Call it the case of the phantom Cadillacs. Last week, red-faced Cadillac executives admitted they had inflated 1998 sales figures to beat arch-rival Lincoln.
General Motors Corp. acknowledged it improperly recorded 4,773 Cadillac sales in December. GM said it delivered those vehicles to dealerships, but the dealers did not sell them in December.
"We regret that the inflated delivery report caused the media, in particular, to believe that Cadillac dealers had indeed sold more vehicles . . . than Lincoln," said Roy Roberts, GM's VP-vehicle sales, service and marketing.
Using the corrected figures, Cadillac sold 182,570 new cars and trucks last year, compared with Lincoln's 187,121. It was the first time since 1939 that the Ford Motor Co. marque has beaten Cadillac, and it was the first time Lincoln ever has led the U.S. luxury segment.

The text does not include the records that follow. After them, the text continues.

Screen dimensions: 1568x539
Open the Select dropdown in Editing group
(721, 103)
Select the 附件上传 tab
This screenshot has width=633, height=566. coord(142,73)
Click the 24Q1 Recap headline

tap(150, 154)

In truth, the Cadillac/Lincoln controversy means less than it once did. Both have been eclipsed this year by Mercedes-Benz and Lexus, and BMW has edged out Lincoln.
However, the Cadillac-Lincoln rivalry still generates some heat. In the final months of 1998, media handicappers picked Lincoln as the likely winner. When yearend figures first showed that Cadillac had nosed out Lincoln, company executives gleefully handed out reproductions of the famous "Dewey beats Truman" newspaper headline.
Lincoln Mercury Co. President Mark Hutchins downplayed the controversy.
"This [apology] by Cadillac exemplifies the integrity we always said is the basis for a luxury brand," Mr. Hutchins said in a statement. "It is another example of what makes this rivalry so great."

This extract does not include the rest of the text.